Data excerpts —

+ + + + +

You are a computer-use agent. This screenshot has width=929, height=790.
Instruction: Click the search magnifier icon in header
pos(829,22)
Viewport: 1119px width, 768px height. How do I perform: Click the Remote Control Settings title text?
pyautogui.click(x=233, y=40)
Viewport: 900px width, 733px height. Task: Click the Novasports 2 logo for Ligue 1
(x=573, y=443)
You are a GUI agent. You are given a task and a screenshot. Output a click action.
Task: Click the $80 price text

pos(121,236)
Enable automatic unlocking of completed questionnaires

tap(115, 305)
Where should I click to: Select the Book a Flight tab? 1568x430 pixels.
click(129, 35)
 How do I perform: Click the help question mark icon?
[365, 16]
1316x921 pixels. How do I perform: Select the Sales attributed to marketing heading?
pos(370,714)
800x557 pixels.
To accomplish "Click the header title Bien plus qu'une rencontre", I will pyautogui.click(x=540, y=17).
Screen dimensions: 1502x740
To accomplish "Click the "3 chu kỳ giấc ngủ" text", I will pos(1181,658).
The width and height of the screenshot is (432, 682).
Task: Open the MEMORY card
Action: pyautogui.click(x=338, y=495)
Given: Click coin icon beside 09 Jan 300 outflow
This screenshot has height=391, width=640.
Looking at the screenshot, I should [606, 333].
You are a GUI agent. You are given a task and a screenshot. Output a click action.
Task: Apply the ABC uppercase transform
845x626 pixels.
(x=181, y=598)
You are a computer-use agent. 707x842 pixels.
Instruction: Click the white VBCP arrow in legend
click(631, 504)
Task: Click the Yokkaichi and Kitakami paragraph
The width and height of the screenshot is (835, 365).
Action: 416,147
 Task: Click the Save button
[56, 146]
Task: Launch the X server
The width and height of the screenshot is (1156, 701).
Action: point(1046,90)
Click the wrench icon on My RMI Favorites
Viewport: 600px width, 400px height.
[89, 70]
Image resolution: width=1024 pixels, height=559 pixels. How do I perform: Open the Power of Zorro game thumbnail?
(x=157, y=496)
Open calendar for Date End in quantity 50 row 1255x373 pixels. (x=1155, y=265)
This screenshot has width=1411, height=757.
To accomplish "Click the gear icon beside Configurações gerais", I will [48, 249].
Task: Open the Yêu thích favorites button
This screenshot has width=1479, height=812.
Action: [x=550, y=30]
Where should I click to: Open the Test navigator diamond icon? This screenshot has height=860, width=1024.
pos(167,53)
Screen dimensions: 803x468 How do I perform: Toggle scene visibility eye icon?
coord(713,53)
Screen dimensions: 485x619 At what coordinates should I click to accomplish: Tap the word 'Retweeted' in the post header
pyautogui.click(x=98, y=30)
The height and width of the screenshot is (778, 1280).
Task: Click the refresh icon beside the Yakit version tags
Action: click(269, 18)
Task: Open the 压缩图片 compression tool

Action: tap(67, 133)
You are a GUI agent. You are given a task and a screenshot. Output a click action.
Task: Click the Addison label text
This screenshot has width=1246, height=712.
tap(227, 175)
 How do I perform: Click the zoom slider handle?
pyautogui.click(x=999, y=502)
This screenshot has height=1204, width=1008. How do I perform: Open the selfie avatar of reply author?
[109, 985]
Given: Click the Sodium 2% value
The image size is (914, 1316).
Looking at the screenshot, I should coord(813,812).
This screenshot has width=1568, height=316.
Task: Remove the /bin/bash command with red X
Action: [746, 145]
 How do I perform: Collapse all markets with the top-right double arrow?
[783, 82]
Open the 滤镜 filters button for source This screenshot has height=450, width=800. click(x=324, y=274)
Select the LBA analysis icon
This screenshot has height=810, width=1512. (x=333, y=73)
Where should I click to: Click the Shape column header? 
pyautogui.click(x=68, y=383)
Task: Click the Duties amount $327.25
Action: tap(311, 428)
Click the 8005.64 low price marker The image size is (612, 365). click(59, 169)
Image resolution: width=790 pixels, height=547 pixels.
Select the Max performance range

+ + + + +

How to complete this task —
Everything from the line with "Viewport: 900px width, 733px" through the line with "Screen dimensions: 1502x740" in the listing above must be retyped exactly, with nothing added.

Exercise solution —
Viewport: 900px width, 733px height. Task: Click the Novasports 2 logo for Ligue 1
(x=573, y=443)
You are a GUI agent. You are given a task and a screenshot. Output a click action.
Task: Click the $80 price text

pos(121,236)
Enable automatic unlocking of completed questionnaires

tap(115, 305)
Where should I click to: Select the Book a Flight tab? 1568x430 pixels.
click(129, 35)
 How do I perform: Click the help question mark icon?
[365, 16]
1316x921 pixels. How do I perform: Select the Sales attributed to marketing heading?
pos(370,714)
800x557 pixels.
To accomplish "Click the header title Bien plus qu'une rencontre", I will pyautogui.click(x=540, y=17).
Screen dimensions: 1502x740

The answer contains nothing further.